Task brief — Copy out all lines of the listing below that hold "agent".

Records for processing —
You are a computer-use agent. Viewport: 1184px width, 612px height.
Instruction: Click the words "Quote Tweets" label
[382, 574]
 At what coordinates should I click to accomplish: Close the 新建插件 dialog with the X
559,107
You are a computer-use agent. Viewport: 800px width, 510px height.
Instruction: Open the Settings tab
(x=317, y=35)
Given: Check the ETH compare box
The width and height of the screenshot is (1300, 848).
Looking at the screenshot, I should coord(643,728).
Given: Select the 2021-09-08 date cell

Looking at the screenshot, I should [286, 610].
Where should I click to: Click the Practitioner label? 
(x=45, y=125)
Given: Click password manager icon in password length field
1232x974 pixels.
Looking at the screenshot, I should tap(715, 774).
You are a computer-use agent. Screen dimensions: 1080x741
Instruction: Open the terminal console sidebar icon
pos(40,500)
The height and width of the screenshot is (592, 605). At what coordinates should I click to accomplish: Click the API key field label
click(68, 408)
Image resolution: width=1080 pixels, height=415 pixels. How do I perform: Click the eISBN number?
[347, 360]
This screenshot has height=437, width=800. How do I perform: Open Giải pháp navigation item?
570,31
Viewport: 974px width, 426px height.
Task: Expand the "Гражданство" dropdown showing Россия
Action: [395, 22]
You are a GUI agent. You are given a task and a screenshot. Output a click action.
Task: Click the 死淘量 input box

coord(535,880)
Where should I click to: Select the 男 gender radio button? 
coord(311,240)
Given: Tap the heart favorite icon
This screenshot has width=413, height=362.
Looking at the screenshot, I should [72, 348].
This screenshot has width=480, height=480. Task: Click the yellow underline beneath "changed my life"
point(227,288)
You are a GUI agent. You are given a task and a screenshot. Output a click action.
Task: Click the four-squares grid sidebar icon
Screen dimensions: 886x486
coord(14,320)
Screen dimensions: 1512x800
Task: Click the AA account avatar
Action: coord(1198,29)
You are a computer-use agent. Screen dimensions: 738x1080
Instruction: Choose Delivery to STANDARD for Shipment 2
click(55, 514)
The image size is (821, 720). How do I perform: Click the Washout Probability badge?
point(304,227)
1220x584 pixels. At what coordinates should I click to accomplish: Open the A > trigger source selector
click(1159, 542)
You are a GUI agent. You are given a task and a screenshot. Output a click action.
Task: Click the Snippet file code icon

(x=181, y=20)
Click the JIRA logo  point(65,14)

Reply —
You are a computer-use agent. Viewport: 1184px width, 612px height.
You are a computer-use agent. Viewport: 800px width, 510px height.
You are a computer-use agent. Screen dimensions: 1080x741
You are a GUI agent. You are given a task and a screenshot. Output a click action.
You are a GUI agent. You are given a task and a screenshot. Output a click action.
You are a computer-use agent. Screen dimensions: 738x1080
You are a GUI agent. You are given a task and a screenshot. Output a click action.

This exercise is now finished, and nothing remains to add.